Unter dem Foto steht der Satz: „Die verdächtige Ermordung von Dariush Forouhar, ehemaliger Arbeitsminister und seiner Frau in ihrem Haus“
Auch in diesem Satz sollte dem Ungesagten nachgespürt werden. Parwaneh Forouhar wird hier auf „seine Frau“ reduziert. Ihre politische Haltung und ihr gesellschaftlicher Stellenwert werden nicht benannt. Das fünfzigjährige politische Engagement von Dariush Forouhar wird auf wenige Monate seiner Ministerzeit reduziert. Schlüsselworte wie Oppositionelle, Regimegegner und Andersdenkende werden nicht eingesetzt. Politische Ermordung wird mit verdächtiger Ermordung ersetzt, trotz der allgemein bekannten Sachlage, dass die Morde politisch motiviert, von Agenten des Informationsministeriums der Islamischen Republik durchgeführt und von den zuständigen Minister befohlen worden waren.
In der Verfälschung liegt der wahre Grund der Veröffentlichung dieses Fotos und seiner Beschriftung in einem Referenzbuch. Hier wird eine verzerrte Historie forciert, die das Regime aus der Verantwortung zieht. Ein erfolgreiches Muster, das den aktuellen Umgang des Machtapparates im Iran mit der Opposition und der Geschichte ihres Widerstandes aufzeigt.

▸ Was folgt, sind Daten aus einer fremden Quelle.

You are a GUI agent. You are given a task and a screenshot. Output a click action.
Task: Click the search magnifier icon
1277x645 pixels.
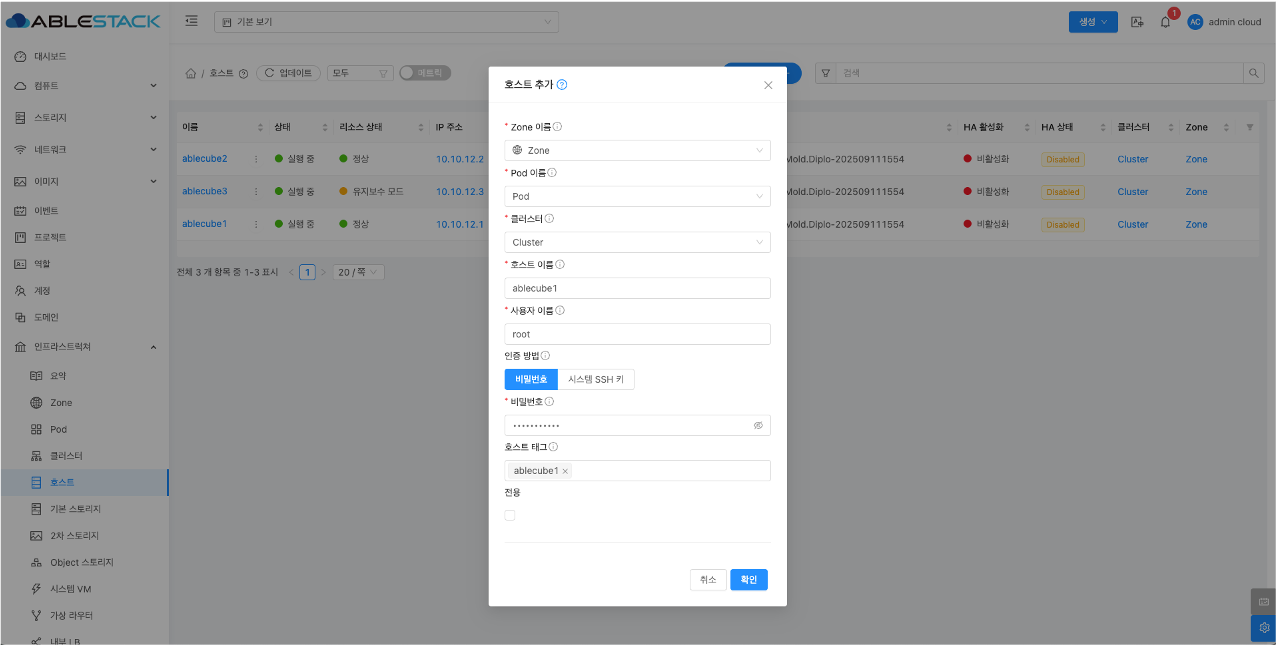pyautogui.click(x=1252, y=73)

Auch wenn die strenge Geheimhaltung und Zensur aufzuweichen scheint, ist kein Raum für die Wahrheit und Freiheit geöffnet worden. Was zurzeit als eine Offenheit suggeriert wird, beinhaltet mehr Schein als Sein.
Am 22. November ist der siebzehnte Jahrestag der Ermordung von Dariush und Parvaneh Forouhar, meinen meiner geliebten Eltern. Zu diesem Anlass werde ich in den Iran reisen, um ihr Haus der Öffentlichkeit zum Gedenken zu öffnen. Auch wenn seit Jahren ein Verbot über der Gedenkfeier verhängt ist, hoffe ich auf ein Gelingen.